A federal judge has narrowed the scope of a U.S. Department of Justice lawsuit blocking the proposed $30 billion merger of insurance brokers Aon PLC (AON.N) and Willis Towers Watson PLC (WTY.F), allowing the companies to finalize remedies for three of five issues raised by the antitrust regulator.
The impending trial on the remaining issues, set to start in November, will focus on whether large U.S. businesses would face diminished competition when seeking two categories of insurance: property, casualty and financial risk coverage; and health-and-benefit coverage for employees, according to an order signed by U.S. District Judge Reggie Walton on Tuesday.
Walton set trial dates in the case earlier this month. The DOJ filed its suit in June.
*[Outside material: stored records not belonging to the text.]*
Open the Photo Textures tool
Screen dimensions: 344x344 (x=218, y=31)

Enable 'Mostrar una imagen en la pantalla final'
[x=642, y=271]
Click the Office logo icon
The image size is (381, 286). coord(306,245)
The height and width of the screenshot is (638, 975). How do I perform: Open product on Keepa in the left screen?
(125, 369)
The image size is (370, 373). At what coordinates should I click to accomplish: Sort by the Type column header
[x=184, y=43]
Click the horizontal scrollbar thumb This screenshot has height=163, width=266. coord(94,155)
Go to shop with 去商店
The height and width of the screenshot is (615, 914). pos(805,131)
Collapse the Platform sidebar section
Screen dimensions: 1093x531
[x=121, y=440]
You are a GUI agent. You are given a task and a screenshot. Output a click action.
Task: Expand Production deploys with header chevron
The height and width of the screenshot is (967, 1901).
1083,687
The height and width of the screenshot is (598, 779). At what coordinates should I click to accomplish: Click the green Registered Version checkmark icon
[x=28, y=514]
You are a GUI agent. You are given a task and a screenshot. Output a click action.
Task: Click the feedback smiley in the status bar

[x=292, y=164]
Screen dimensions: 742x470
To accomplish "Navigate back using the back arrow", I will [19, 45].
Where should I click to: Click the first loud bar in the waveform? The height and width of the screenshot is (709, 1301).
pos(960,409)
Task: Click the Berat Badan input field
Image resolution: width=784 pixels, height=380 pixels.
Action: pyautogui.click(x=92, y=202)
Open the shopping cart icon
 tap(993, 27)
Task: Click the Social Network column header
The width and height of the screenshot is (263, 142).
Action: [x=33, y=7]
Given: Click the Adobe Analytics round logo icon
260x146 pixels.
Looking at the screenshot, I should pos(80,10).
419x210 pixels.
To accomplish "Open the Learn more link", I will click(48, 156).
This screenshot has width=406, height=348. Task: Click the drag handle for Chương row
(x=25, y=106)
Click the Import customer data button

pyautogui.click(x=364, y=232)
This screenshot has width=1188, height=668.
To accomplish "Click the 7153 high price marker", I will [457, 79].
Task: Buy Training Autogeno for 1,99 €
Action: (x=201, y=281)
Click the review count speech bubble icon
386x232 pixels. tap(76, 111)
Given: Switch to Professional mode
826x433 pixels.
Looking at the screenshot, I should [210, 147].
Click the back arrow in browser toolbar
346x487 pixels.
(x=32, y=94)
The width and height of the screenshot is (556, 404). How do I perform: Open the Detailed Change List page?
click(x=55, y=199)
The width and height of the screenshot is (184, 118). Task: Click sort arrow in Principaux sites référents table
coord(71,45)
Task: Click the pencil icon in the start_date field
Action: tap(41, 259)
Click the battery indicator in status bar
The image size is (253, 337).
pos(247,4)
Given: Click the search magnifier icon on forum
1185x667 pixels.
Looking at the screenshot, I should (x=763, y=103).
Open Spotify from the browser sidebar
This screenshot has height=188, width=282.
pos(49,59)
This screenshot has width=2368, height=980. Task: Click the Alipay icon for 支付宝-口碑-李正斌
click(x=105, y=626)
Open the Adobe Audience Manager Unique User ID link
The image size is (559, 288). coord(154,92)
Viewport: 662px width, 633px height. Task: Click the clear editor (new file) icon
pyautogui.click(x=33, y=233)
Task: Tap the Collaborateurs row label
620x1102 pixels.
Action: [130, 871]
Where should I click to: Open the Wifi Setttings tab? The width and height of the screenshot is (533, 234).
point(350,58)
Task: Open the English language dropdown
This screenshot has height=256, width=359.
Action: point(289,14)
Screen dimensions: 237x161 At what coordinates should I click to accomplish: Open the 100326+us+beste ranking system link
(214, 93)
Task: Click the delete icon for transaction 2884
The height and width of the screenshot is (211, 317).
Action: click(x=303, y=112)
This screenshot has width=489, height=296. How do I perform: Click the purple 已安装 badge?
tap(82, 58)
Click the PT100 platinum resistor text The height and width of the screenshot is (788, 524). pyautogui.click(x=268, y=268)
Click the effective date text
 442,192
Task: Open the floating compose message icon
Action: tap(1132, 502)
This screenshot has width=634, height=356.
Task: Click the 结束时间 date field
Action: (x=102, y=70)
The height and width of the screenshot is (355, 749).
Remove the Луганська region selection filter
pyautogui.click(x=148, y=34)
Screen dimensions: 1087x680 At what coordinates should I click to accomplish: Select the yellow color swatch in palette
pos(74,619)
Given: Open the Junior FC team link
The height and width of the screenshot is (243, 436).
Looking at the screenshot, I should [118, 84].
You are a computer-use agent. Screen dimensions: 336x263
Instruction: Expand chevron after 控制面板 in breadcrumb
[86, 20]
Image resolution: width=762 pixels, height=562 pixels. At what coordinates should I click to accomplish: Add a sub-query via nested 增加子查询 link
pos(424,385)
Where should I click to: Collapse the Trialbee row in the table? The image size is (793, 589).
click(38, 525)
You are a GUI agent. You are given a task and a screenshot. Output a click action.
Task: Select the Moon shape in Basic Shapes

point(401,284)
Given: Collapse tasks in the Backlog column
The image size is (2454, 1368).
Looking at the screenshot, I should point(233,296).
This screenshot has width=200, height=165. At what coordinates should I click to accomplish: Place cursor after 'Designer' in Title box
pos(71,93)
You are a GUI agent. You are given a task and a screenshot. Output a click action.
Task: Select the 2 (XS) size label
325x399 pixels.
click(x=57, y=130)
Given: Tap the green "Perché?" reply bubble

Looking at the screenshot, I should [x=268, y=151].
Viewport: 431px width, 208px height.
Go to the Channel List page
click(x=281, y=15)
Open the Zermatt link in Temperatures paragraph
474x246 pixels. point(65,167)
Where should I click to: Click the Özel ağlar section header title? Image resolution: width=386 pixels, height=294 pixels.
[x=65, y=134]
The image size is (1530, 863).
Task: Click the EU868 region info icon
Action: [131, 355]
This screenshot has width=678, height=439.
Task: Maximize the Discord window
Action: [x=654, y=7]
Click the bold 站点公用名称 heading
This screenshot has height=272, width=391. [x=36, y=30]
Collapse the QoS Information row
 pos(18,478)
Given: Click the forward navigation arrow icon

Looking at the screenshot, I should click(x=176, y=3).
Aon, Willis and the DOJ declined to comment.
Aon ranks second and Willis fifth among U.S. commercial insurance brokers in the U.S. market, according to a survey by Business Insurance magazine. The other largest brokers in the United States are Marsh & McLennan Companies (MMC.N), Arthur J Gallagher & Co (AJG.N) and Alliant Insurance Services Inc.
The narrowing of the DOJ’s case comes after Aon and Willis agreed to divestitures to win approval in the United States and Europe after discussions with regulators.
The divestitures include Aon’s U.S. retirement unit, U.S. retiree healthcare exchange and retirement business in Germany. Also included is Willis Towers Watson’s global reinsurance business. EU antitrust regulators approved the merger earlier this month conditioned on some of the sales.
The DOJ had alleged that combining the two large insurance brokers would harm competition in reinsurance broking, retirement and pension planning and private retiree multicarrier healthcare exchanges. But the divestitures mean those no longer will be issues in the trial, according to the order.